---Note to The Father and The Pastor....you may not want to keep reading this entry, there is some brief graphic sex, and foul language--
The last two days, okay, three days, we've been drinking a bit more than usual; today was just drinking for us though.
We really don’t know why that’s happened, other than we’ve been given the opportunity to hang out with Important Boss and Fuck Face (we like their company), and that's what they do: drink; and Frank’s been pretty much out of the picture until this afternoon, and we wanted more fun with Fuck Face.
Frank is back. She's not very happy with us, and she's not very happy with Fuck Face.

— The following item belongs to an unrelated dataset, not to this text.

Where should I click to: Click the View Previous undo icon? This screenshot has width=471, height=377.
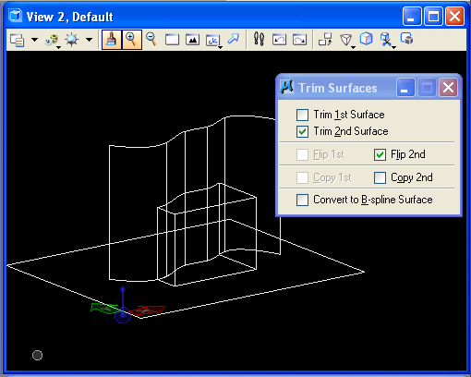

The bartender recognized us at the pub where we drank yesterday. Back when we/The Other Girl hung out with other people they used to go to this bar at night on occasion. The bartender bought us/The Other Girl and the female friends shots, he'd flirting with all of us a bit, we'd have a decent time – a good bartended knows how to work for his tips; even though he has a wicked sexy accent and therefore needs to work less at tips than most.
Yesterday we were at the same pub with Important Boss and Fuck Face. Fuck Face, Important Boss and us had been in the middle of a conversation, so there was much laughing and chatter being done. Well, we might not have been laughing much, we were very cranky from three days of very little sleep, and frustration over Fuck Face and his love of irritating the piss out of us. We must be cute when we’re pissed off at him, or he must like the death stare we have become so popular for.
The bartender was standing a ways from the table and when we saw each other We smiled.
“Hello, love” he smiled, and said in that sexy accent.
We smiled and said hi in return, then turned back to the table.
“Looks like someone has a date later!” Important Boss joked.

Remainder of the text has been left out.